Если уж кто эксплуатировал крестьян (и «кулаков», и середняков, и бедняков, а затем и колхозников), то это было государство.
Для проведения «социалистической индустриализации» (покупки импортного оборудования, оплаты труда иностранных инженеров-консультантов) нужна была валюта. Сталин считал, что ее можно получать за счет «дани» с крестьянства. Об этом он прямо заявил в своем докладе «Об индустриализации и хлебной проблеме» на Пленуме ЦК ВКП(б) в июле 1928 г. Самой удачной формой изъятия этой «дани» стали колхозы: весь урожай там сразу ссыпался в общий амбар и его вывоз не вызывал сопротивления, в то время как для изъятия хлеба у единоличников требовались мощные подразделения типа продармии времен «военного коммунизма». В этом заключалась одна из главных причин поспешной, насильственной коллективизации по-сталински.
Сталинская коллективизация обернулась для деревни трагедией раскулачивания.

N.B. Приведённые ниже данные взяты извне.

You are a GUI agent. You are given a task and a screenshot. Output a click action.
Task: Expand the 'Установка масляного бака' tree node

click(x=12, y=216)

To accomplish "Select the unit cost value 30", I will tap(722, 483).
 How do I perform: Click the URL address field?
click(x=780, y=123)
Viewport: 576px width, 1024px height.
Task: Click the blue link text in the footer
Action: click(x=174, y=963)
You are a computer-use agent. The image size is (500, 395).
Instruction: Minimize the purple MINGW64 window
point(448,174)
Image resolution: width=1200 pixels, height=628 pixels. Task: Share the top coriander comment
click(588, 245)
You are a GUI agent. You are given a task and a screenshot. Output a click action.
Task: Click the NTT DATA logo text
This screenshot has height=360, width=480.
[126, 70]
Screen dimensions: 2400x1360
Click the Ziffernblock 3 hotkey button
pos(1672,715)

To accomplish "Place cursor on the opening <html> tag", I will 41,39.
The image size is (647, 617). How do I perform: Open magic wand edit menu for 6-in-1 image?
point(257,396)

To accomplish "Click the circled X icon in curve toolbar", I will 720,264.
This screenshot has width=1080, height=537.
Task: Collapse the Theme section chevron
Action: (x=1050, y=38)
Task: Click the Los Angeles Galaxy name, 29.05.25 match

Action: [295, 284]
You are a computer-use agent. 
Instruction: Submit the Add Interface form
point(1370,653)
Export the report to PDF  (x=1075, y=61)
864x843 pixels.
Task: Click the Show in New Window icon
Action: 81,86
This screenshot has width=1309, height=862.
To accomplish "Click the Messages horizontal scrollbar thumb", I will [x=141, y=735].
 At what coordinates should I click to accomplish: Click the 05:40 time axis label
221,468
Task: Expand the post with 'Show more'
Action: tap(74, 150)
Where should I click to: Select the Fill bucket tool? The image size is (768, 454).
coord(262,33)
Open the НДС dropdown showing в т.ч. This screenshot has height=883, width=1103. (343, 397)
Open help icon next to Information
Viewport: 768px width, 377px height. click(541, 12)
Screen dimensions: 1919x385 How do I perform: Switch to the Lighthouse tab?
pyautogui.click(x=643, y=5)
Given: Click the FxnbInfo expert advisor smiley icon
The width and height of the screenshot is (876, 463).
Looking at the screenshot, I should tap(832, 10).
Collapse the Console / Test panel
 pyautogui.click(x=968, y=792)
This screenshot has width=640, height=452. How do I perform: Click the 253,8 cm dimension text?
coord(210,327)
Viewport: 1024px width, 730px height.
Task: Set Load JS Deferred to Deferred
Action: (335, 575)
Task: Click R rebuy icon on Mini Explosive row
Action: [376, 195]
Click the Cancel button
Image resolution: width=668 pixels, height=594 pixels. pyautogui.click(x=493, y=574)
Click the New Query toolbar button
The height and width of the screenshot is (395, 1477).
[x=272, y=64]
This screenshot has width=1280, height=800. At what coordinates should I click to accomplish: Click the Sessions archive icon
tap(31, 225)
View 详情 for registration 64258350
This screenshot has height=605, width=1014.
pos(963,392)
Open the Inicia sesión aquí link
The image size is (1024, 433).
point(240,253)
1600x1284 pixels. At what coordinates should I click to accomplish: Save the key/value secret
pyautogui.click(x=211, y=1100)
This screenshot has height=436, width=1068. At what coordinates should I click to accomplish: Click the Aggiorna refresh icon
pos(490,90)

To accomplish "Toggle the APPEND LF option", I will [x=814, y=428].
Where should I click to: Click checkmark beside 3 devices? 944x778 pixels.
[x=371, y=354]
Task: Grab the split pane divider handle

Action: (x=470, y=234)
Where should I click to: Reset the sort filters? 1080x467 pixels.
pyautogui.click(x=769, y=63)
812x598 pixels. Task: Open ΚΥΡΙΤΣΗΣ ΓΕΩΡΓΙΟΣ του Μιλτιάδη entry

В 1927 г. в стране насчитывалось примерно 900 тыс. хозяйств, отнесенных финансовыми и статистическими органами к «кулацким». Это составляло 4 - 5% от общей численности крестьянских хозяйств (середняцких хозяйств было 60%, бедняцких - 35%). К началу сплошной коллективизации в связи с осуществлением «политики ограничения и вытеснения кулачества» и применением чрезвычайных мер при хлебозаготовках число «кулацких» дворов сократилось до 600-700 тыс. Всего же за годы сплошной коллективизации было ликвидировано примерно 1,11,2 млн хозяйств (5,5-6 млн чел.), т.е. почти в два раза больше, официально признанных «кулацкими». Это данные, приводимые историками В.П.Даниловым, Н.А.Ивницким, И.Е.Зелениным. Называются и другие цифры (6-8 млн - Д.Волкогонов, до 20 млн - Н.Михайлов, Н.Тепцов).
На низовом уровне раскулачивание проводилось специальными комиссиями сельсоветов, в которые входили уполномоченные ОГПУ и представители от бедноты. Деревенские люмпены охотно откликались на клич «Грабь награбленное!». Часть конфискованного имущества «кулаков» передавалось организованным колхозам, часть продавалась по низким ценам. Этим не в последнюю очередь объясняется огромное количество раскулаченных, среди которых немало было «середняков» и бедняков, объявленных «подкулачниками», врагами советской власти.
Н. Ивницкий в своей книге «Классовая борьба в деревне и ликвидация кулачества как класса» пишет, «что бедняцко-батрацкие массы, заинтересованные в экспроприации кулачества, стремились расширить круг хозяйств, подлежащих раскулачиванию, ибо конфискованное у кулака имущество передавалось в неделимые фонды колхозов в качестве вступительных взносов бедняков и батраков. К тому же часть кулацкого имущества... распределялась среди бедняков и батраков. Это значит, что последние и лично были заинтересованы в возможно большем числе раскулаченных».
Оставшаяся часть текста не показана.